The Homestead Senior High assistant track coach who was arrested while driving students to a meet in Gainesville says he had no idea his license was suspended.
Walter Chambliss, 26, was arrested after he was clocked driving 86 mph in a 70 mph zone on State Road 91 in Fort Pierce Friday, according to a Florida Highway Police report.
The report says Chambliss didn't have his license on him. When he gave police his name and social security number, they noticed he had a number of suspensions for failing to pay tickets and failing to appear in court.
Chambliss wasn't authorized to drive the rental car he and the students were in, so it was towed. Had the students not called their parents, they would have been stranded on the side of the road.
Speaking with NBC 6 Monday night, Chambliss said the incident has cast a shadow on all the positive things he does for the students.
"All I see is my picture in handcuffs but I don't see the real me, the guy who gets these kids in school the guy who contacts these colleges," Chambliss said.
Chambliss claims he had no idea he was driving with a suspended license, adding he had been under the impression his lawyer had taken care of the problem.
"He paid all my tickets and was supposed to re-instate my license.
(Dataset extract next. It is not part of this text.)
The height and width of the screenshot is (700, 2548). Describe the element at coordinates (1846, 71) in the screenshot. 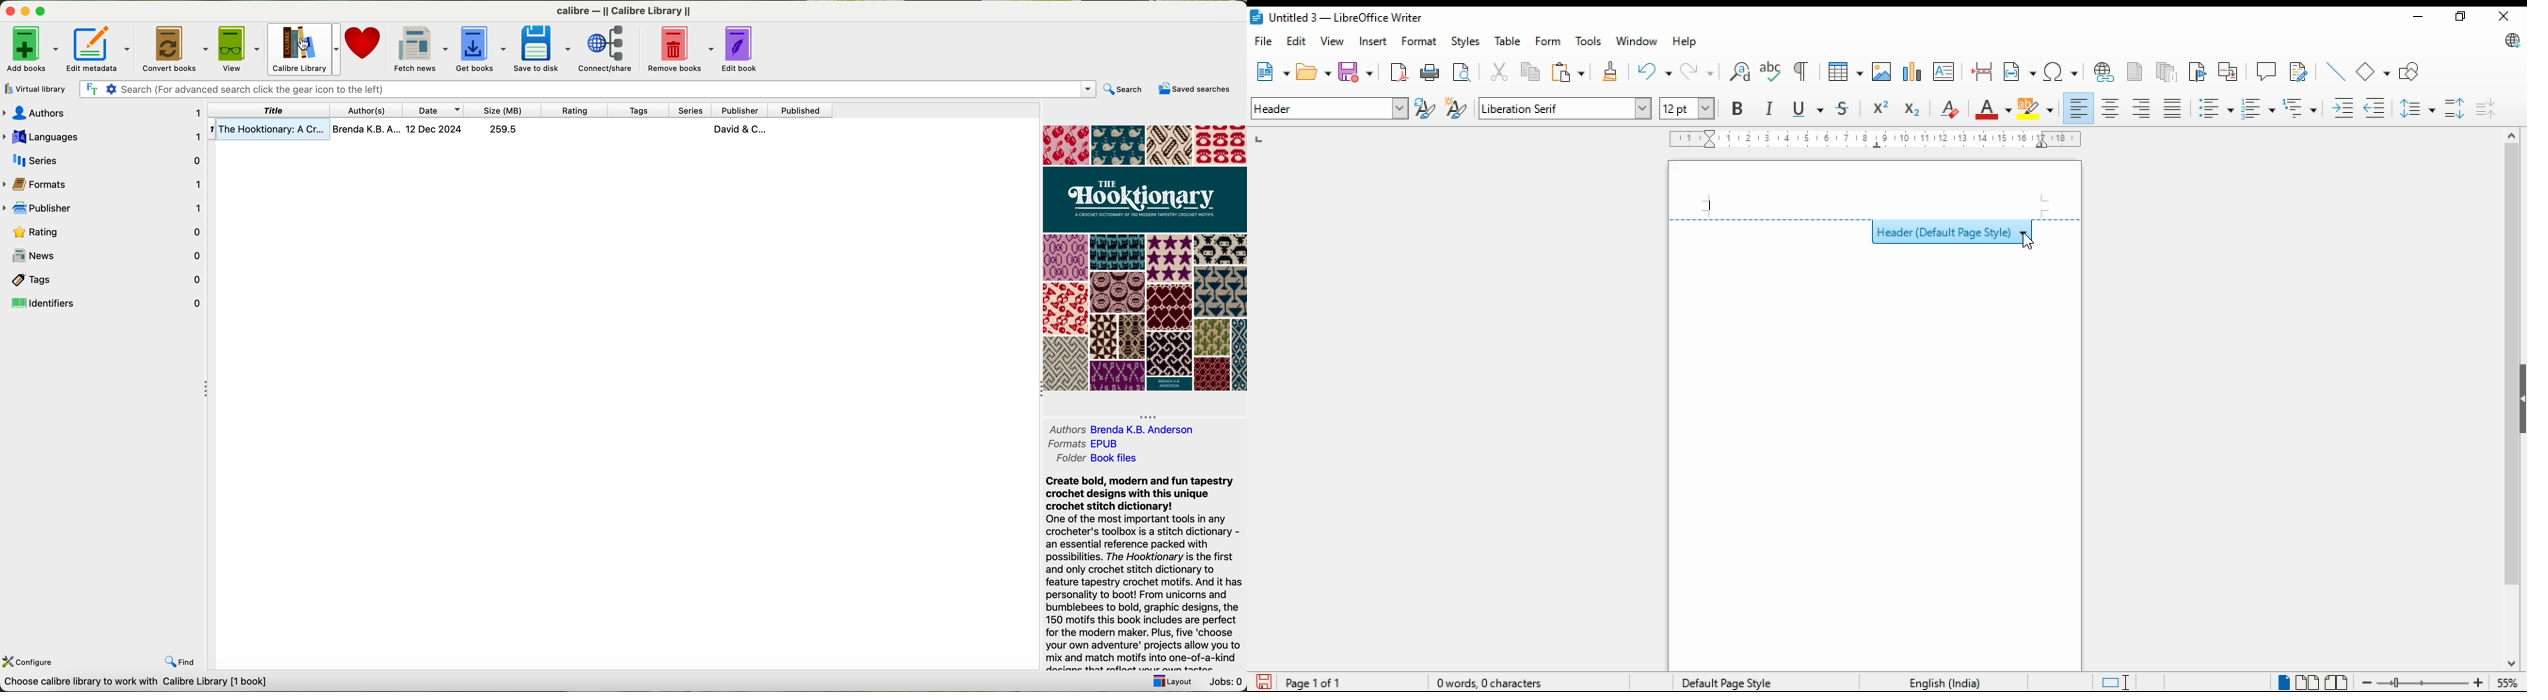

I see `insert table` at that location.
Come to find out there were court fees after my tickets were paid," Chambliss said.
Clayrinski Wilson, father of Demetri and Eldrick Wilson, who were on the trip with Chambliss, said he was upset with the school and the Florida Highway Patrol over the incident.
"I pretty much begged the state trooper to take them to the next exit," Wilson said.
"It was quite frightening, the whole time I was just thinking how are we going to get home," said 16-year-old Eldrick.
The brothers said they were split up -- one rode with a total stranger and the other in the back of a police car.
"They put me with one teammate and my brother with another teammate. He was in the state trooper's car and I had to go with my teammate in the tow truck," said 18-year-old Demetri.
Mr. Wilson says he was under the impression that this was a school field trip and tried to call the athletic director at Homestead Senior High to help bring the boys home.
"He said he didn't know anything that was going on and offered me no assistance to get them back home," said Mr. Wilson.
The boys say they were dropped off at a gas station where relatives arranged to pick them up.
"There were no district events on Friday or Saturday because of the Holiday. The trip was not sanctioned by the school or district," Miami-Dade Public Schools said in a statement released Monday. "The assistant coach approached some parents and asked their permission to take the students."
Chambliss said he took the students upstate as a mentor, not a school employee.
"The facts still remain, they have and they did leave the kids on the side of the road and didn't try to get them back home," said Clayrinski Wilson. He said he requested that his children speak to a school counselor about the traumatic experience, and said that request had not been fulfilled by Monday afternoon.
The coach says he hopes to clear his name and keep his job. Miami-Dade County Public Schools says it is conducting a thorough review of all the records involved through the office of professional standards before making a decision.